Data extracted from a collection:
********************

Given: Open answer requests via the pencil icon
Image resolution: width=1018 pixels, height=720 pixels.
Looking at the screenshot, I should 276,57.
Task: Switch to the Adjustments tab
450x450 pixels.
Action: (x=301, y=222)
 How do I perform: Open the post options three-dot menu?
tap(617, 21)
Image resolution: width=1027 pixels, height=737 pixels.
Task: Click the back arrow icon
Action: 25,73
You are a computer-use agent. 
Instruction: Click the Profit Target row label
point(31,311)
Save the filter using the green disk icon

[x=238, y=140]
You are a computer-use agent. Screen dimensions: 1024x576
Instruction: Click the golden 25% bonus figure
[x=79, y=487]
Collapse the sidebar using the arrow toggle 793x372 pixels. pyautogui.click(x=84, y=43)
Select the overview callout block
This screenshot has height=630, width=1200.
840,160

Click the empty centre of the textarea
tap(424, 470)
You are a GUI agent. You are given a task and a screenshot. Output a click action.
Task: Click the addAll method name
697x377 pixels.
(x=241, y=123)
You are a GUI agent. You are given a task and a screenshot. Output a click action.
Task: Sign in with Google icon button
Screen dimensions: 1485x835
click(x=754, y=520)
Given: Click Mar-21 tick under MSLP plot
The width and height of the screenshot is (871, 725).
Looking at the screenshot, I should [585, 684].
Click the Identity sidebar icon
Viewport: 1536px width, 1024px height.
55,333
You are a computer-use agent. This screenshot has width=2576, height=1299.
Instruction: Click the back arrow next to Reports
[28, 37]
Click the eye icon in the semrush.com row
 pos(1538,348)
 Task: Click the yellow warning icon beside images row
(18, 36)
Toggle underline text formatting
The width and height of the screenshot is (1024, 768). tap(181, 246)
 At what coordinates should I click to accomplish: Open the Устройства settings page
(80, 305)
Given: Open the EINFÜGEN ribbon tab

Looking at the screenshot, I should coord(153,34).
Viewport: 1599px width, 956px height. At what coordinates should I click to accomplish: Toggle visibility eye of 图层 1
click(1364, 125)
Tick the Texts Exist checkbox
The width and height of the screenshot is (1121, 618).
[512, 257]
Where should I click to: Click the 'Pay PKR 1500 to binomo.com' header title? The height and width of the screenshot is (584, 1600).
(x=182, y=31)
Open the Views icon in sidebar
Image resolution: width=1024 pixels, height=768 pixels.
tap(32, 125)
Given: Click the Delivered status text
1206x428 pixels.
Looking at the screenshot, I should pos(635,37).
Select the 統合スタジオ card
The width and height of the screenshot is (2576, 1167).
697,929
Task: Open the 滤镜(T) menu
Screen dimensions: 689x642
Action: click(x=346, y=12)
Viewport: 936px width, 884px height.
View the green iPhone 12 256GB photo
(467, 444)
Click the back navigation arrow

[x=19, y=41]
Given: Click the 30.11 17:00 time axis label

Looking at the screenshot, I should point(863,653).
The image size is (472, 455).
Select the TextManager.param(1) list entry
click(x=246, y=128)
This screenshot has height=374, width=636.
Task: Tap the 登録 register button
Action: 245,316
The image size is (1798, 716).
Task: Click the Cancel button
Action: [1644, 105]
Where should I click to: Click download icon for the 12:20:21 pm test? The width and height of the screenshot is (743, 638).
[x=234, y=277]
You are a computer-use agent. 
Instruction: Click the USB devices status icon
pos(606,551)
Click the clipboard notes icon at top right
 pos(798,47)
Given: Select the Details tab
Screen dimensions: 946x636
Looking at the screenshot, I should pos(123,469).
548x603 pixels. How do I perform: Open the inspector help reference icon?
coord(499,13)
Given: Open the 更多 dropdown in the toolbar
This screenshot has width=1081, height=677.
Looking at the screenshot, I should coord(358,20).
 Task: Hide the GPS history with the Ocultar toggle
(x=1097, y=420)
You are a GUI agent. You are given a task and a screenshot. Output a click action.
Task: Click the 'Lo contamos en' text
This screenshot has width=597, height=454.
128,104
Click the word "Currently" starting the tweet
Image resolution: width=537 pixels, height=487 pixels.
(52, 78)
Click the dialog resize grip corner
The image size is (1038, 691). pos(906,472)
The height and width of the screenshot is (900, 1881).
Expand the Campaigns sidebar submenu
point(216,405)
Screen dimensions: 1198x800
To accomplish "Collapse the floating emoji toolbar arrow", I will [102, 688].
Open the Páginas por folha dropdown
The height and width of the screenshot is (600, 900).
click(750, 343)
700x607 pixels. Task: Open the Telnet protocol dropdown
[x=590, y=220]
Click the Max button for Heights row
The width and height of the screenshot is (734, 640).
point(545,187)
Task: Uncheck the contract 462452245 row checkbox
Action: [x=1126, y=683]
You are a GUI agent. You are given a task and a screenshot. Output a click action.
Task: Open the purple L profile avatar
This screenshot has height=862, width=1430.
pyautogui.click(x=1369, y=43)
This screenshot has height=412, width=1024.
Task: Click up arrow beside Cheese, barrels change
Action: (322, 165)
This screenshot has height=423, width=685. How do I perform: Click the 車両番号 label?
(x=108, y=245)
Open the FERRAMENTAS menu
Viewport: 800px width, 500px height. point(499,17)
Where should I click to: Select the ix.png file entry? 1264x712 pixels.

********************

→ What the task requires
From the data above, return every line from the line that has "Instruction: Click the USB" up to and including the line that has "Given: Open the 更多 dropdown in the toolbar", exactly.

→ Task solution
Instruction: Click the USB devices status icon
pos(606,551)
Click the clipboard notes icon at top right
 pos(798,47)
Given: Select the Details tab
Screen dimensions: 946x636
Looking at the screenshot, I should pos(123,469).
548x603 pixels. How do I perform: Open the inspector help reference icon?
coord(499,13)
Given: Open the 更多 dropdown in the toolbar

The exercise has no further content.